I do remember my high school life, and as I have reconnected with one of my old classmates recently, I've even talked a bit about it with her.
(Warning for Homophobia, transphobia, Sexism, Racism. Only the homophobia is like explicit, but the others are mentioned. Feel free to tell me if there is more warnings I should have. Also, long post)
High school is a tough period of time for everyone. Everyone is struggling with who they are, and what they want in life.
And add in the layer of being Lgbtq+ it becomes more frustrating.
I have a hard time translating the school things from my country to others, but I believe I graduated what would be translated into high school only this year, but I will still talk about my old school which I graduated from three years ago.
My class back then was not the best place for anyone who is lgbtq+. Me and the classmate I mentioned earlier connected well back then, and still do now, but the rest of them..? Not so much (I will also exclude two more people from that rest, who also is my friends now).
We were a class of 22 or 23, and yes I believe that most of us probably were at least somewhat accepting of the lgbtq+ community, we still only had, from what I know, 2 people who actually is in the community. Neither of us accepted it at the time, even though we both were proudly supportive of the community.
The thing is, she struggled with internalized shit about her identity and that delayed the realization.
I was genderfluid, and same thing there.

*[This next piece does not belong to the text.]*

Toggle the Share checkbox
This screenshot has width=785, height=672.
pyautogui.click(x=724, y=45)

I denied my own gender because, my friend was nonbinary, I couldn't also be, right? So internlized shit that delayed the realization.

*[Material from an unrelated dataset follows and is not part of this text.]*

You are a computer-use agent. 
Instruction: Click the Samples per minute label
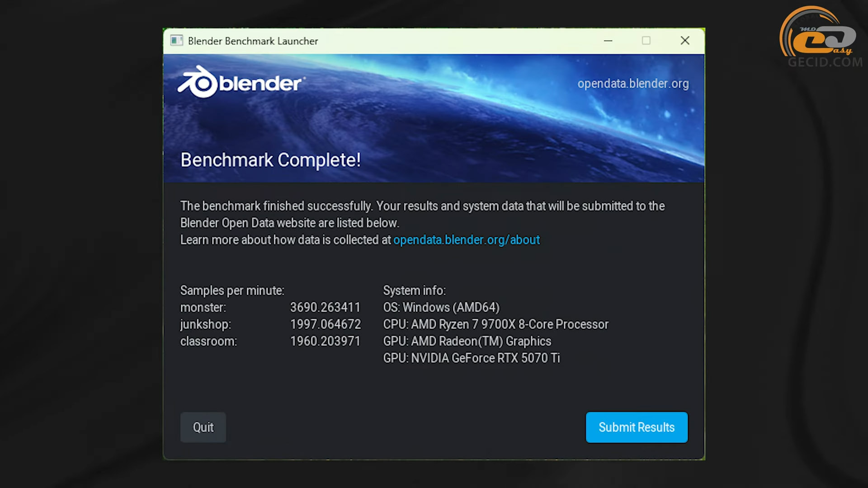[232, 291]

Neither of us came to term with it until after we had left that school.
But I have a clear memory of us both Hating our class, we were a class of mainly guys, and every single guy was white (tbf, we had 1 person who wasn't white in our class all together).
We all know what white cis straight men are famous for...
Being bigots.
I don't know if anything has changed these past years, I haven't talked to them. But back then,
At least half of them were openly sexist, homophobic, transphobic etc.
I have a clear memory, that still Disgusts me so much to this day, of a sex ed class where the teacher, bless her, tried to be inclusive and ask us what we thought about gay couples. (Not how it should be done, but it was atleast a try in the right direction) The guys, who always ran the show (the ones I hated more than I think I can explain), said (TW for Homophobia):
"Gay guys are disgusting. Lesbians are hot".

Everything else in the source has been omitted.